Merge lp:~stub/python-pgbouncer/devel into lp:python-pgbouncer

Proposed by Stuart Bishop
Status: Merged
Merged at revision: 6
Proposed branch: lp:~stub/python-pgbouncer/devel
Merge into: lp:python-pgbouncer
Diff against target: 129 lines (+35/-27)
3 files modified
pgbouncer/__init__.py (+1/-1)
pgbouncer/fixture.py (+32/-24)
setup.py (+2/-2)
To merge this branch: bzr merge lp:~stub/python-pgbouncer/devel
Reviewer Review Type Date Requested Status
Jeroen T. Vermeulen (community) Approve
Review via email: mp+74885@code.launchpad.net

Description of the change

Avoid race conditions with pidfile. In fact, ignore the pidfile entirely by running pgbouncer in foreground mode.
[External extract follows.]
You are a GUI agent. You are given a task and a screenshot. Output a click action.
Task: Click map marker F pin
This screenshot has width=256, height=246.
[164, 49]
Consider the process available when it is accepting socket connections, rather than when it happens to have written its pidfile.

To post a comment you must log in.
Revision history for this message
Jeroen T. Vermeulen (jtv) wrote :

Much better approach I think, thanks.

There's a small wart still, as far as I can see: a timeout seems likely to manifest itself in the form of a nonpositive timeout value being passed to the connection call.

That will still raise a timeout-related exception when that happens so it's not altogether wrong, but it might confuse post-mortem analysis. In my quick experiments I get “socket.error: [Errno 115] Operation now in progress” when the timeout is zero, and “ValueError: Timeout value out of range” when it's negative.

review: Approve
Revision history for this message
Stuart Bishop (stub) wrote :

On Sat, Sep 10, 2011 at 9:49 PM, Jeroen T. Vermeulen <email address hidden> wrote:
> Review: Approve
>
> Much better approach I think, thanks.
>
> There's a small wart still, as far as I can see: a timeout seems likely to manifest itself in the form of a nonpositive timeout value being passed to the connection call.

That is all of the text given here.